══ Page
Tuesday, June 8, 2010

The River of Doubt



If you think the prominently placed mustache on the cover of the book is a sign of good things to come, you're right. Millard's nonfiction book gives a riveting account of Teddy Roosevelt's daring journey down a previously unexplored river in the Amazon jungle. After a crushing defeat as a third party candidate in the presidential elections, Roosevelt was feeling down and decided an adventure was in order. What was originally meant to be a simple cruise through some well known but exotic Brazilian rivers snowballed into a full-fledged expedition, co-headed by Candido Rondon, Brazil's most famous explorer, to map a 400 mile long river that eventually empties into the Amazon River. Along the way, the expedition was beset by poor planning, piranhas, French poetry, and murder. Roosevelt nearly died on the river, and the toll the journey took on his health is thought to have contributed to his relatively early death several years later at the age of sixty.

This is an ideal summer book--it reads like an adventure novel and is packed with fascinating information about the people, history, geography, and insects involved. Millard doesn't mess around when it comes to her research, either. According to the book's endnotes, as part of her preparation for the book, Millard traveled to the Brazilian rainforest herself to interview a reclusive tribe that the expedition probably encountered. The information she gleaned from her research is woven nicely into the main narrative, offering useful tidbits at just the right moments. After reading this book, I had a full arsenal of anecdotes and trivia that would be ideal to share at a dinner party, if I went to dinner parties, or ever left my house. This book is suspenseful, riveting, and well researched.

Monday, May 24, 2010

Talent Is Overrated







This book, like Malcolm Gladwell's Outliers, bases the core of its argument on a study done in a German music school several years ago. The findings of the study were that three main factors separate truly great performers (musicians who had potential for successful solo careers) from good performers (musicians who could probably make a living on their music but weren't going to blow anyone away) from decent performers (musicians who were more interested in teaching than performing); the factors are amount of time spent practicing, level of family support, and involvement of somebody like a coach. Both Gladwell and Colvin focus on the first of these factors, boiling it down to something called the Ten Thousand Hour Rule. If you practice any skill for twenty hours a week for ten years, you will become a genius at it.
════
Carry on the book review of Talent Is Overrated from its last sentence, in the same voice.
══ Source excerpt
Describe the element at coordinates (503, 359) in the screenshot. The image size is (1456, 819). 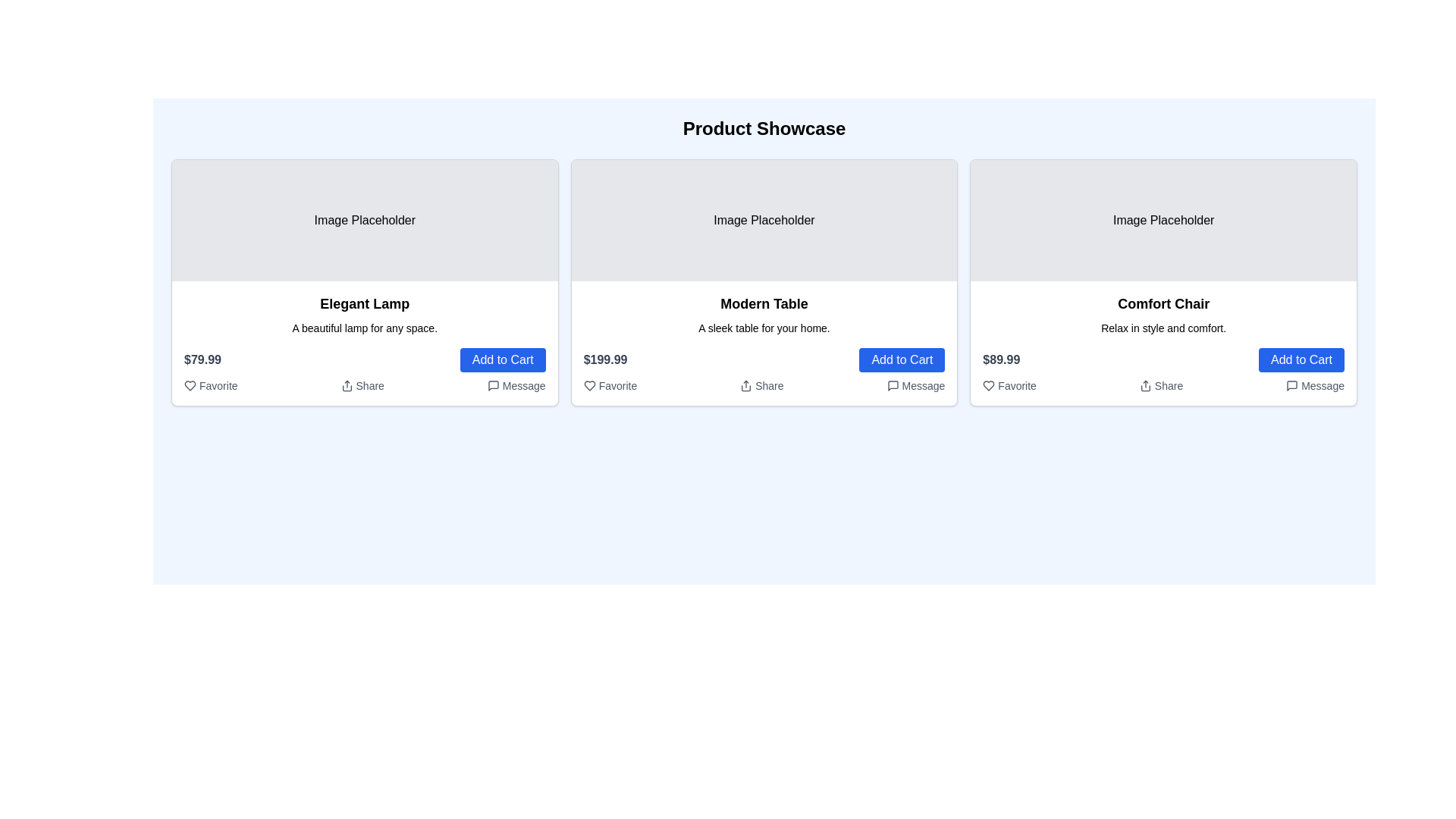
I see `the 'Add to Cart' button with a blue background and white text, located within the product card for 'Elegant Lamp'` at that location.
════
#### Result of this task:
This is basically Colvin's argument. Of course, the quality of the practice matters, in addition to the quantity. The practice time needs to be designed to improve performance, should be repeatable, should be mentally demanding, shouldn't be fun, and continuous feedback should be available to the practicer. Colvin calls this Deliberate Practice, and it's the key to success. The book invokes Benjamin Franklin at one point in an anecdote in which Young Ben learns to become a brilliant writer by translating essays he admires to poetry and then back to prose; the book and its argument fit nicely into the tradition of the American Self-Made Man. It's a more sophisticated version of the Horatio Alger scenario, where grit and determination will get you where you want to go.

I liked this book. I think hard work is important, and I like the idea that working diligently and working effectively are the ingredients of success. What I wonder about, though, is what makes the difference between geniuses and the very successful. I'm convinced (in part because of this book) that genius can't occur without hard work, but that concept doesn't seem to fully account for people like Shakespeare or Einstein or Mozart. In other words, I think all geniuses work hard, but all people who work hard aren't geniuses, and why is that? Overall, though, the book did a solid job of making the case for necessity of deliberate practice.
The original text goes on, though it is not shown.